PAGE TEXT:
===
Researcher Affiliation Collaboration The authors are affiliated with "1Shanghai Key Laboratory of Scalable Computing and Systems, Shanghai Jiao Tong University" (academia), "2Huawei Cloud" (industry), and "3School of Computing, National University of Singapore" (academia), indicating a collaboration between academic institutions and an industry entity.
Pseudocode No The paper describes the methodology, including "Sublayer Skipping during Prefilling with Offline Importance Learning" and "Extra FFN Sublayer Skipping during Decoding with Online Importance Learning," using descriptive text. However, it does not contain any structured pseudocode blocks or algorithms explicitly labeled as such.
Open Source Code No The paper does not contain any explicit statement about releasing source code for the described methodology, nor does it provide a link to a code repository.
Open Datasets Yes The paper explicitly names and cites several well-known datasets used for experiments: "Multi Field QA (Bai et al. 2023), Trivia QA (Joshi et al. 2017), and TREC (Li and Roth 2002) as prefilling tasks" and "Gov Report (Huang et al. 2021) and Multi News (Fabbri et al. 2019) as decoding tasks."
Dataset Splits No The paper mentions categorizing benchmarks into prefilling and decoding tasks with specified average input/output lengths. It also describes a method for online learning using 'initial few tokens' (window sizes) from sequences within datasets. However, it does not provide specific details regarding training, validation, and test splits (e.g., percentages, sample counts, or references to standard splits for model evaluation) for the datasets used in the main experiments.
Hardware Specification Yes The paper explicitly states the hardware used for experiments: "A single L20 GPU with CUDA version 12.1 is used as the testbed."
Software Dependencies Yes The paper specifies one software dependency with a version number: "CUDA version 12.1."
Experiment Setup Yes The paper provides specific experimental setup details, including: "an acceleration ratio, α, as a knob to control this trade-off," the calculation for "the number of sublayers to be skipped, m," defining "the first P decoded tokens as online learning windows," deriving "a threshold β," and specifying "Three of the latest and widely adopted long-context LLMs are tested: LLa MA3.1-8B-128k, Intern LM-7B-8k, and Vicuna-v1.5-7B-16k." It also mentions "output lengths capped at 32" and "output lengths limited to 512."
===
PROBLEM A:
List every dataset that the reproducibility assessment names as used in the experiments.
PROBLEM B:
Answer these from the reproducibility assessment:
(i) Which GPU serves as the testbed?
(ii) Which industry entity are the authors affiliated with?
(iii) What does the paper use as a knob to control the trade-off?
PROBLEM C:
Reproduce the reproducibility assessment word for word, from "Researcher Affiliation Collaboration" through "labeled as such.".
===
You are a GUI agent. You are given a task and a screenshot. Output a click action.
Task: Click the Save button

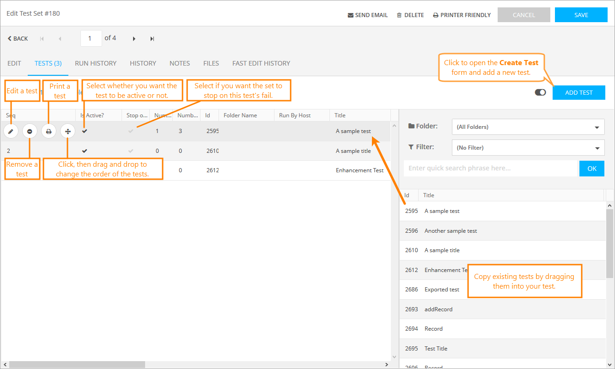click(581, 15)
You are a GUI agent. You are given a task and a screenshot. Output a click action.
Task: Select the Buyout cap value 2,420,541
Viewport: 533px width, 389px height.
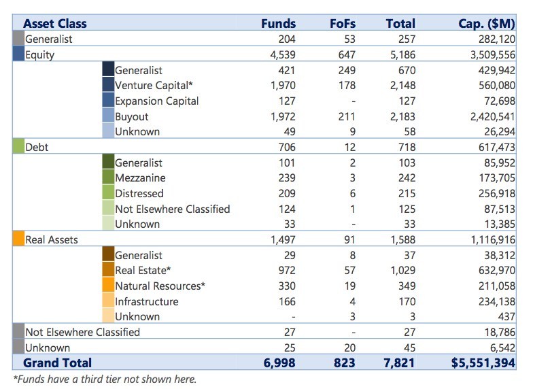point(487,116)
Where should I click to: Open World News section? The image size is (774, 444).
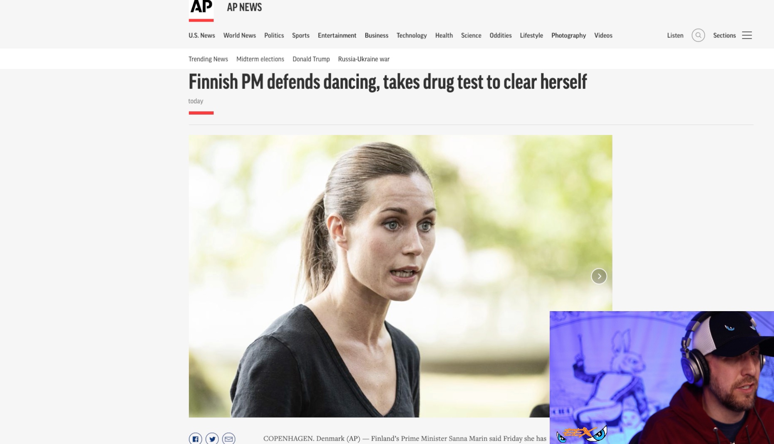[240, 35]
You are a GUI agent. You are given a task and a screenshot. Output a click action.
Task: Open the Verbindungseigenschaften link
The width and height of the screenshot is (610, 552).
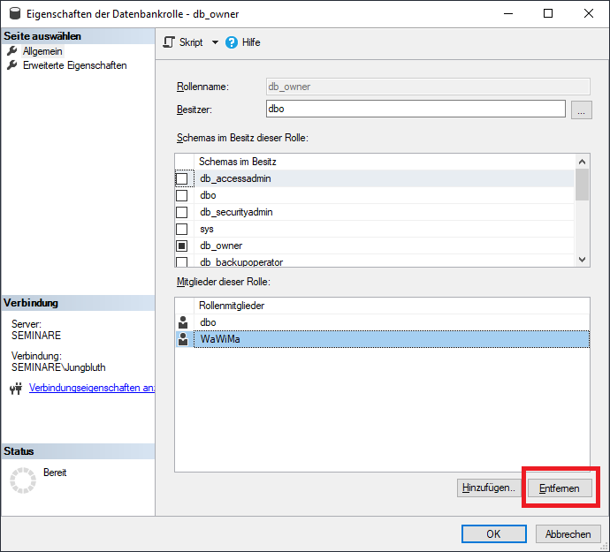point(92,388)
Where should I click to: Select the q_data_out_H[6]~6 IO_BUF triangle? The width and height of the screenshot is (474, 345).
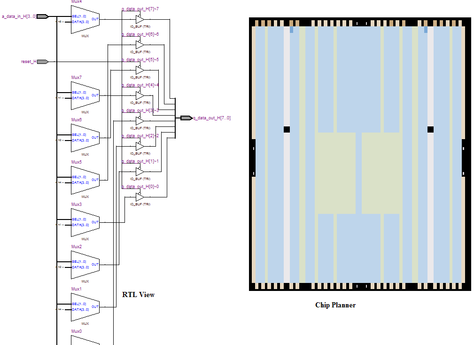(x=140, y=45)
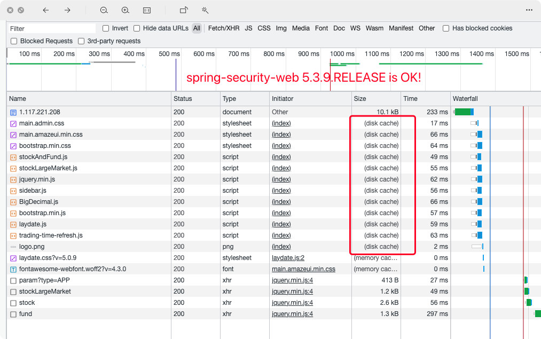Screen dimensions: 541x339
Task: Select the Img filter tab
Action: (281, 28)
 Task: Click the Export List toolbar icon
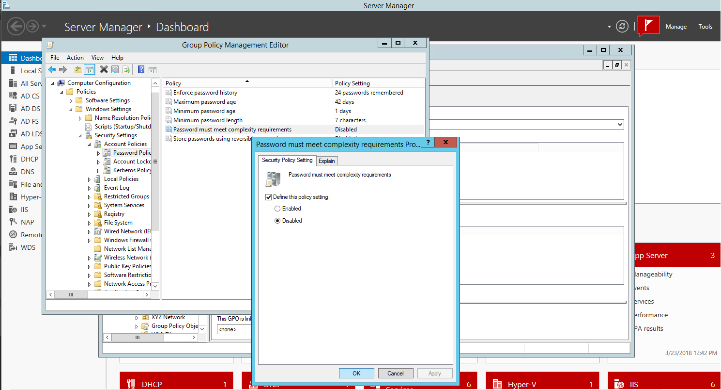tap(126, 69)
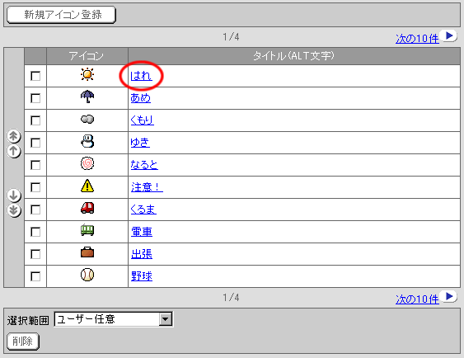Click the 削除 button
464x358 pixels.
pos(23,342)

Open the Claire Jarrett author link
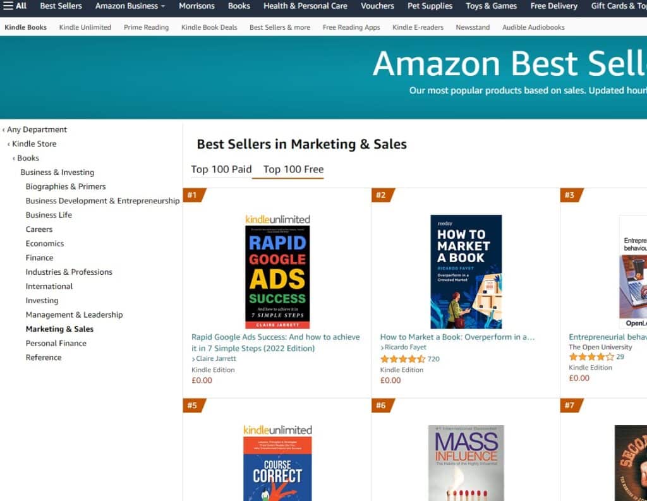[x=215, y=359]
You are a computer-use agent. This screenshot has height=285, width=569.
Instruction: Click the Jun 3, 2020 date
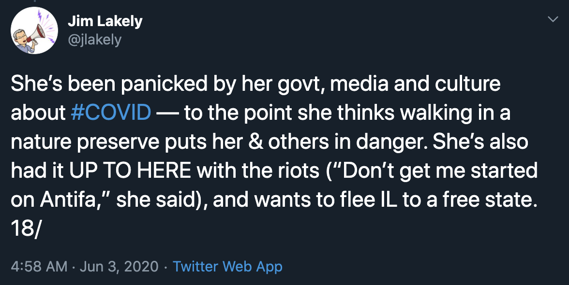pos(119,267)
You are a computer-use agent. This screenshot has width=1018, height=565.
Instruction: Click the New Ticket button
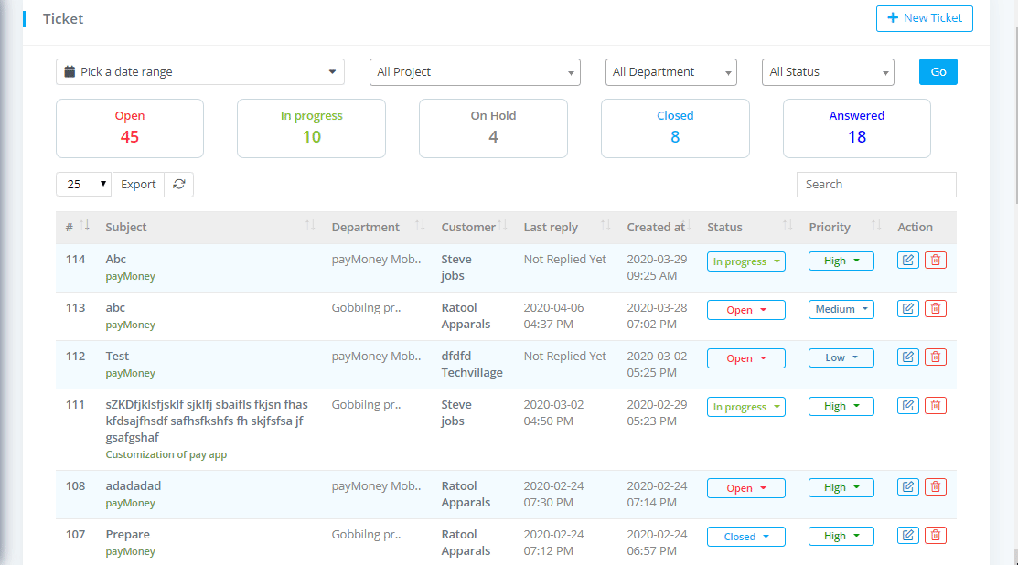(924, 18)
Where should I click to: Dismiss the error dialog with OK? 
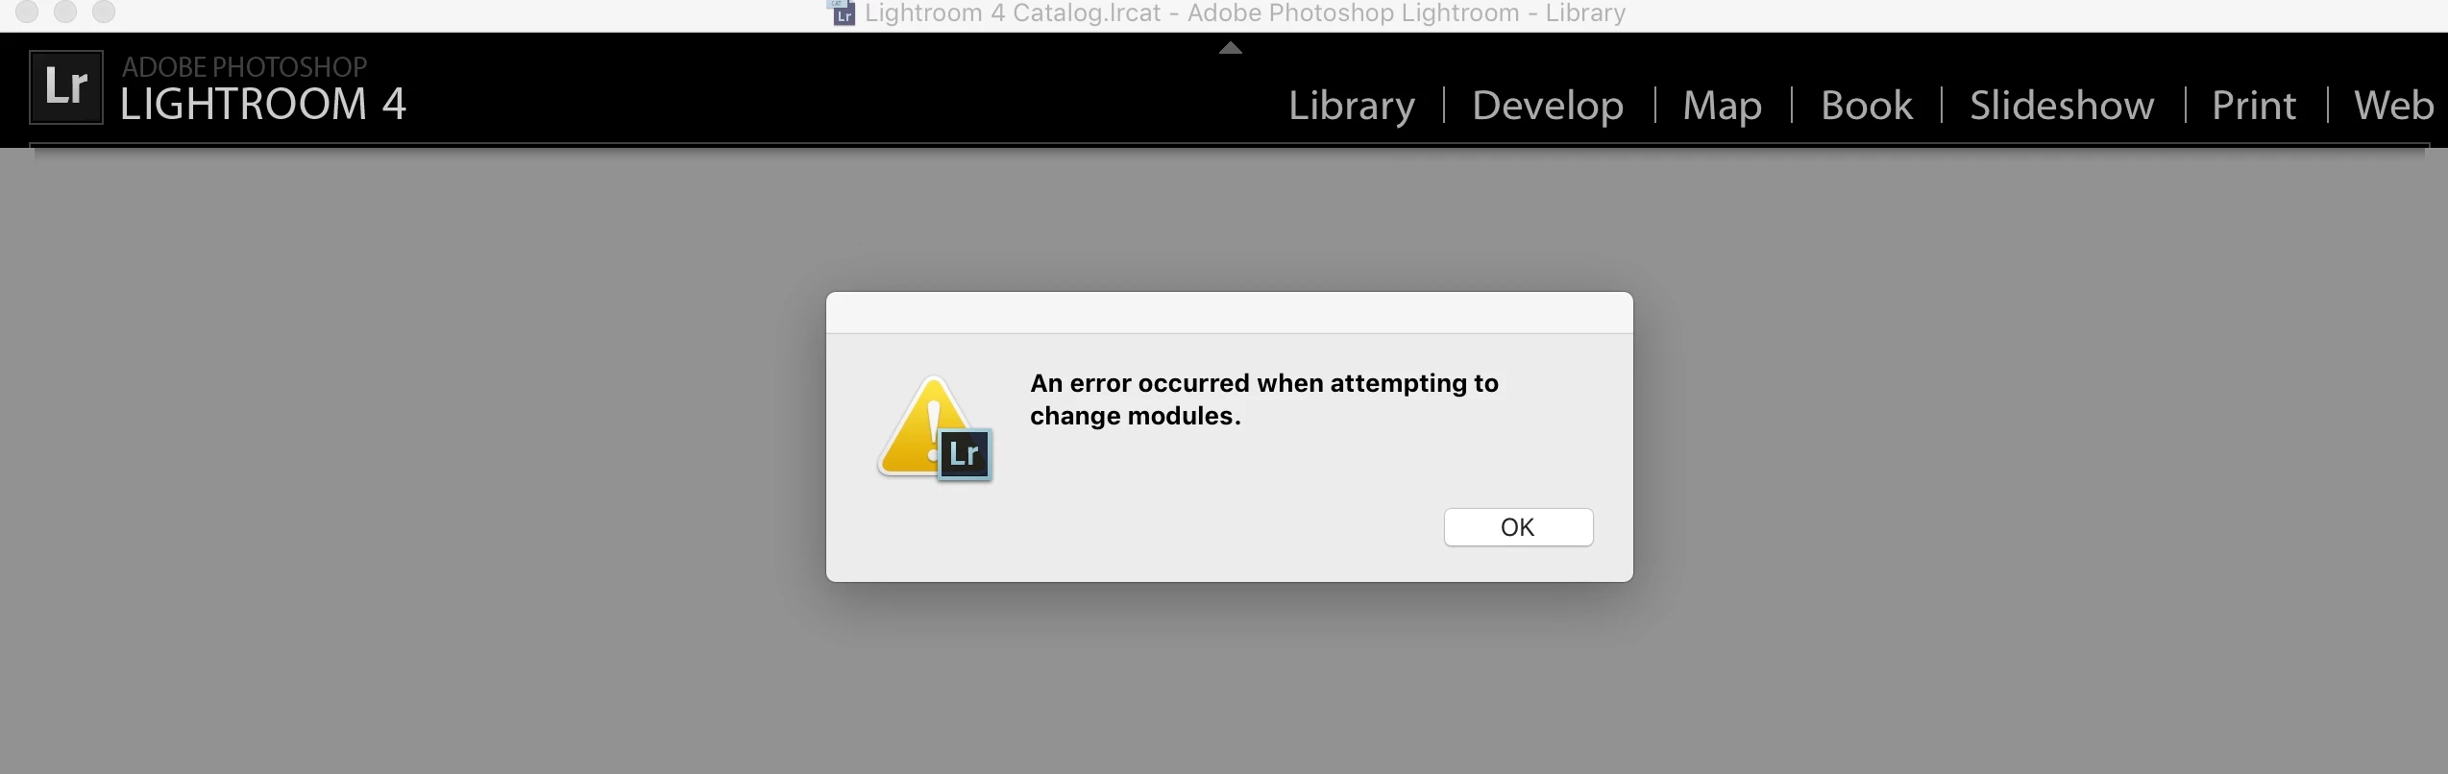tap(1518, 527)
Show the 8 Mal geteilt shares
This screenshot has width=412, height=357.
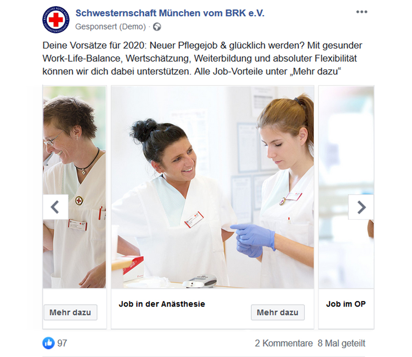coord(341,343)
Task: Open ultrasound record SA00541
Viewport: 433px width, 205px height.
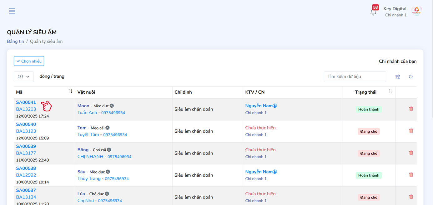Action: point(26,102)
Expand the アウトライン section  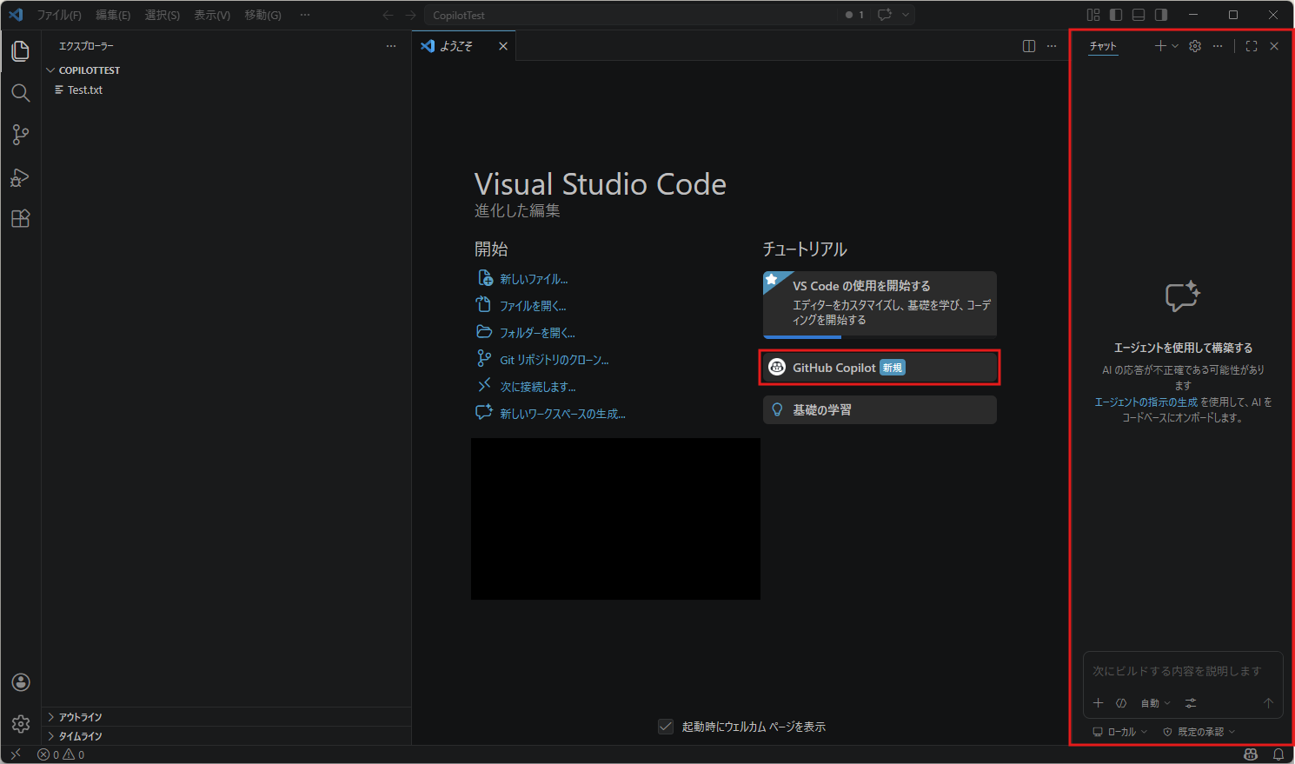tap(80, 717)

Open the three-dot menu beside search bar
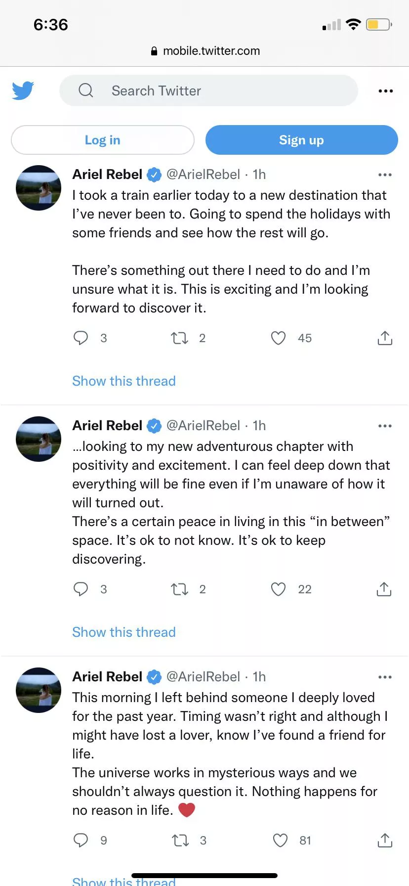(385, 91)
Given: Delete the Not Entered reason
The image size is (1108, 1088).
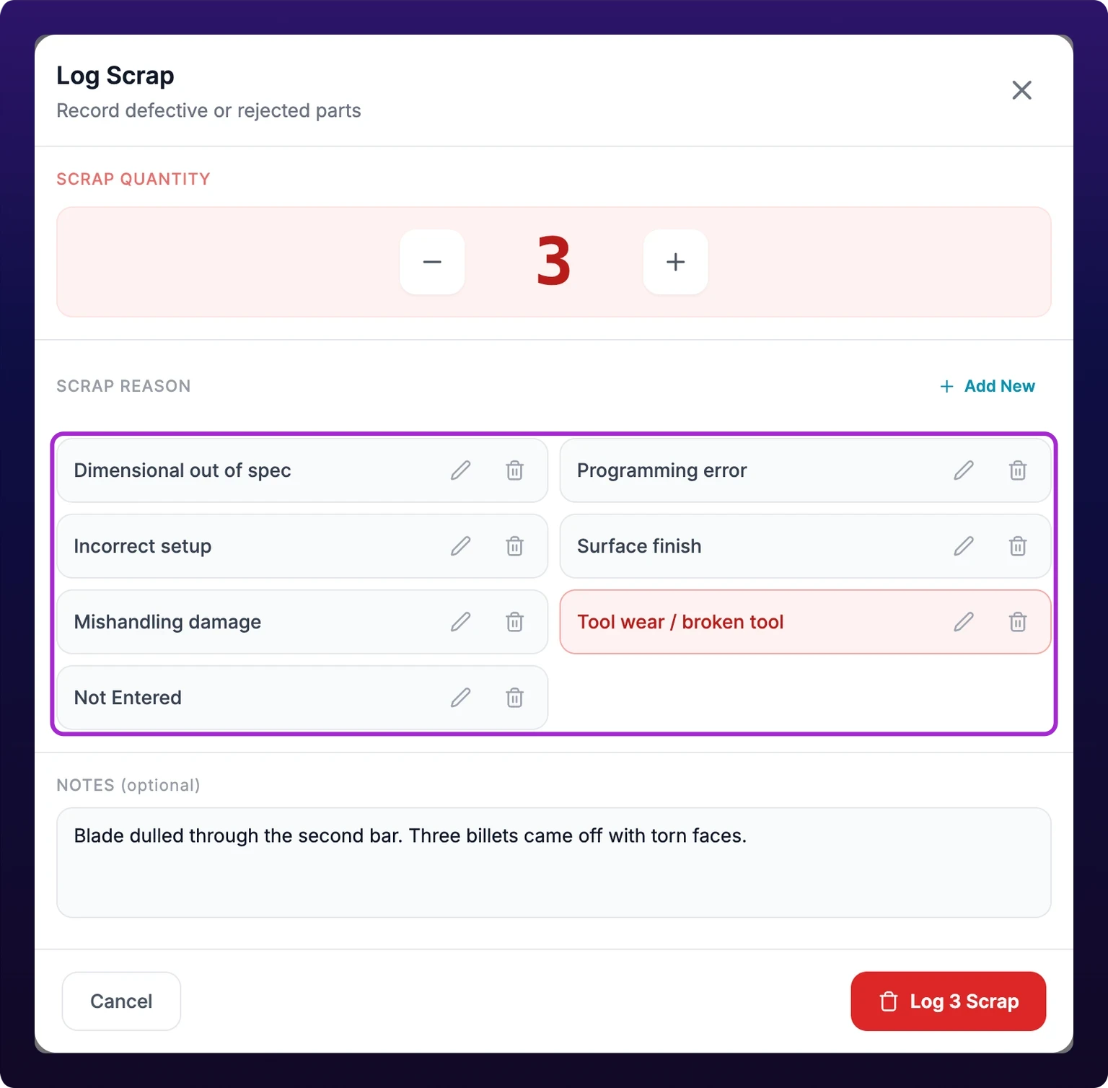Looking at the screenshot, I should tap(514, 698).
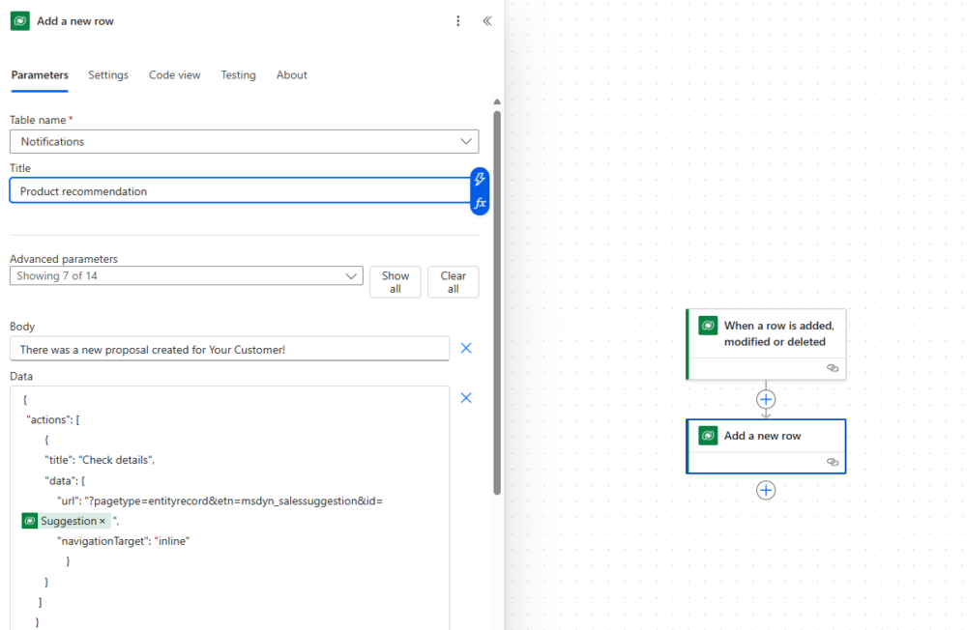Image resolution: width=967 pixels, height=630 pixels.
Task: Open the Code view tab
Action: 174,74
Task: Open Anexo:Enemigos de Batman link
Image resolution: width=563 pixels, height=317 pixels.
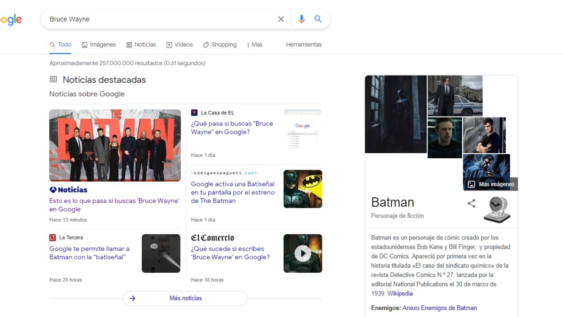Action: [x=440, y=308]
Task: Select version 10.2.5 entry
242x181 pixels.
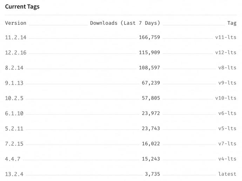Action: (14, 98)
===
YOUR RESPONSE A:
Multi Field QA, Trivia QA, TREC, Gov Report, Multi News

YOUR RESPONSE B:
(i) A single L20 GPU with CUDA version 12.1
(ii) Huawei Cloud
(iii) An acceleration ratio, α

YOUR RESPONSE C:
Researcher Affiliation Collaboration The authors are affiliated with "1Shanghai Key Laboratory of Scalable Computing and Systems, Shanghai Jiao Tong University" (academia), "2Huawei Cloud" (industry), and "3School of Computing, National University of Singapore" (academia), indicating a collaboration between academic institutions and an industry entity.
Pseudocode No The paper describes the methodology, including "Sublayer Skipping during Prefilling with Offline Importance Learning" and "Extra FFN Sublayer Skipping during Decoding with Online Importance Learning," using descriptive text. However, it does not contain any structured pseudocode blocks or algorithms explicitly labeled as such.